Friedrich Engels e Karl Kautsky, Ed. Boitempo
A obra O socialismo jurídico se volta contra os rumos da esquerda do século XIX. Aponta, no entanto, para práticas que fariam história nos séculos XX e XXI. Antevê, pois, a tragédia do reformismo e remete à necessidade de uma esquerda efetivamente anticapitalista.
Para Engels e Kautsky, é impossível se contrapor realmente ao domínio burguês caso se deixe “de modo mais ou menos intacto o cerne do problema, a transformação do modo de produção” (p.20). A centralidade da busca progressiva de conquistas jurídicas seria ilusória. O Direito pressupõe a relação-capital: sob as vestes da igualdade e da liberdade jurídicas está a relação contratual pela qual “livremente” é vendida a força de trabalho em condições de “igualdade” perante a classe detentora dos meios de produção.
A defesa de um “socialismo jurídico” seria, em verdade, a defesa do modo como a exploração da classe trabalhadora toma forma na sociedade capitalista.
Têm-se, assim, “socialistas” que perpetuam a exploração capitalista, ao passo que “a classe trabalhadora [...] não pode exprimir plenamente a própria condição de vida na ilusão jurídica da burguesia” (p.21). Com a centralidade no Direito, a transformação do modo de produção fica de lado, e qualquer “esquerda” está à direita, voltando-se, mesmo sem saber, contra os trabalhadores, e apoiando pressupostos do capitalismo.
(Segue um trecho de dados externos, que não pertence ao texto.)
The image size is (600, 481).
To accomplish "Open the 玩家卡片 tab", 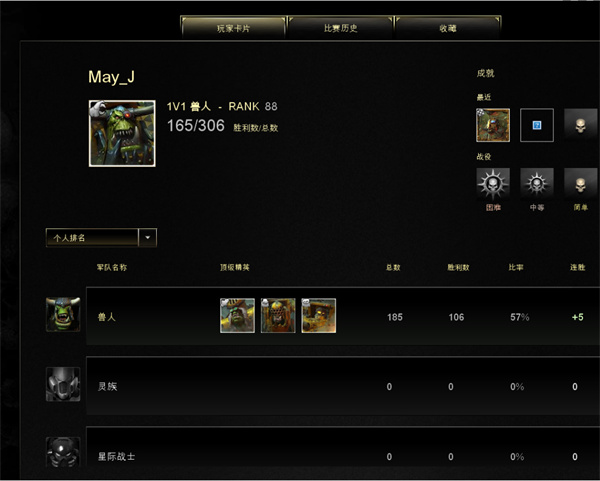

Portanto, a mensagem que nos passa o texto de Engels e Kautsky é de atualidade marcante. Um “socialismo jurídico” é um não socialismo, é a perpetuação da relação-capital, mesmo que isso verbal e “juridicamente” possa se dar em nome dos trabalhadores. Na perspectiva socialista, é preciso afirmar, teórica e praticamente, a prioridade do conteúdo social concreto em relação à forma jurídica, das práticas classistas em relação à institucionalidade do Estado.
Vitor Bartoletti Sartori
Mestre em História pela PUC-SP, doutorando em Filosofia do Direito pela USP e autor da obra Lukács e a crítica ontológica ao Direito.